Meijer VP of Infrastructure & Operations Rodney McCarter explained the strategy at NRF’s Big Show. McCarter started off by talking about why connectivity is becoming so important and why retailers need to keep employees and customers Internet-connected at all times.
“There's a lot of technology and business value that that technology is starting to bring in our stores. Whether it's leveraging robots, software robots, efficiency robots, stuff in store, leveraging data, mandatory management type stuff, using technologies to communicate with our customers more effectively. And what that means from a network perspective is that that network has to be reliable and robust, the speed's got to be fast. Wi-fi everywhere. Every part, the deli, and the freezers, and the refrigerators, outside the building, so that creates challenges in terms of how we got to design that network.”
That’s why Meijer has prioritized building a robust computer platform to operate that network on and to collect data.
“Our network reliability has gone way up,” McCarter said. “When I joined Meijer about 10 years ago, the number one contributor to unplanned downtime was the network, by far. That has significantly changed in the last two years through deployments we made with wireless and the process of deploying our SD-WAN solution now. The number of incidents have gone down.”
McCarter said the retailer’s new networking capabilities have also helped support the ways Meijer is engaging with customers now, including the company’s Shop & Scan, delivery and curbside pickup services.

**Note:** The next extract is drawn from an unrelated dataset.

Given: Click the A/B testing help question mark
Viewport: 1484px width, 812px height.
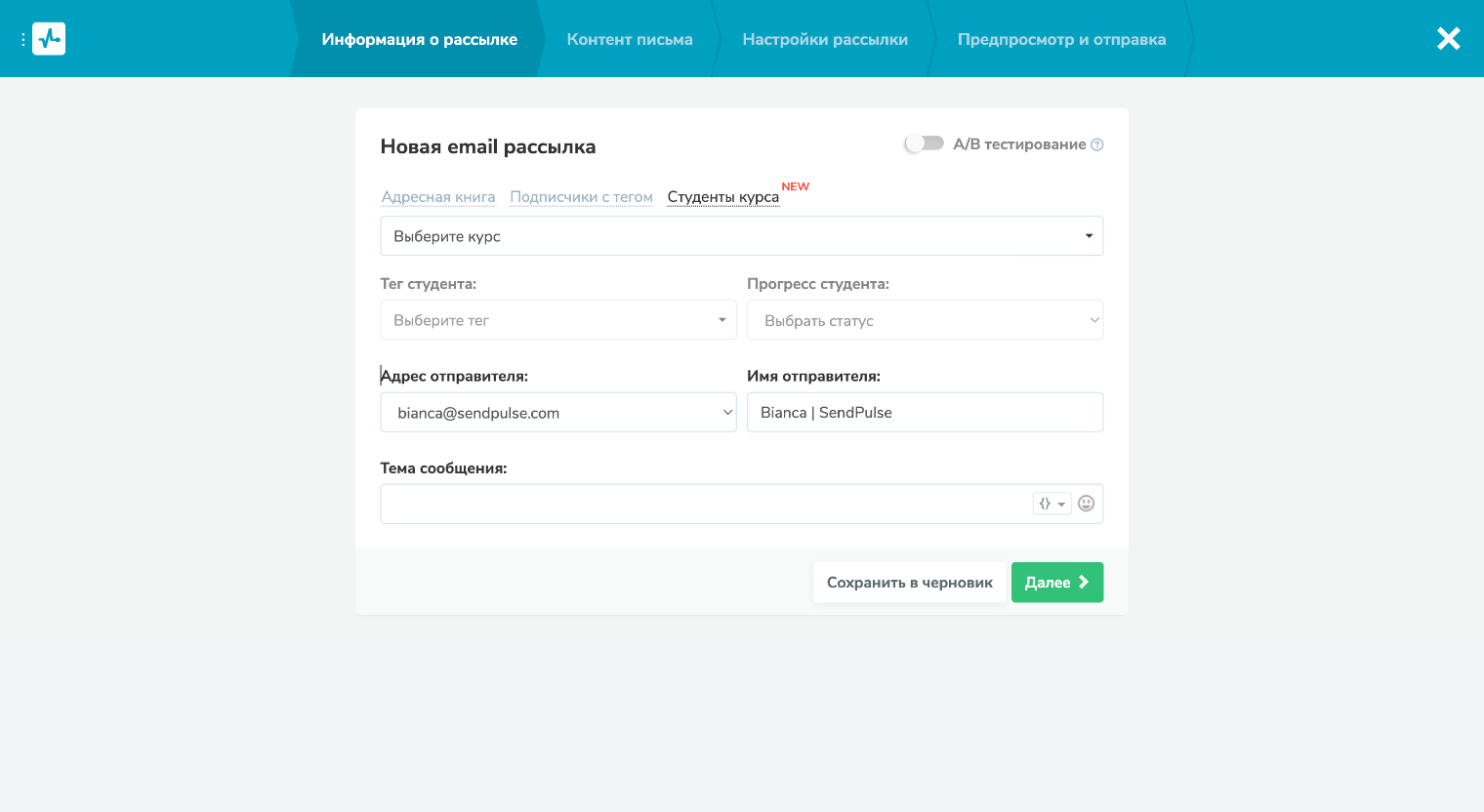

“We've accelerated the amount of store pickup we do, and curbside delivery we do, and third-party that we do. All those processes involve our wireless network operating both inside our building and outside of our building. Years ago, people thought of customer Wi-fi as a nice thing to have. Today, customer wi-fi actually underpins some revenue generating operations for us,” McCarter said.
As for Meijer’s employees, the new network has helped them increase their own productivity.
“Whether it's their inventory operations they have to do in store, how they communicate, we have to get them out on the floor. We don't want our team members in the back room someplace on a computer, we want them on the floor, right? So the network allows them to do that with a timing clip for a specific physical location,” he said.
In the years ahead, McCarter said, Meijer is looking at leveraging more location data in-store.
“Some ideas we've been tossing around are how do we leverage this rich location data in how people are moving through our stores,” McCarter said. “I always try to appreciate the new ways that engage the people in our store.”
He also said increasing team members' productivity is another future focus.
“The more mobile, the more easily we can get specific information and data to our team's hands, the more we can enrich that experience we have with our customers,” McCarter said. “And then we're also looking at investigating new checkout experiences to make it simpler to get in and out of our stores.”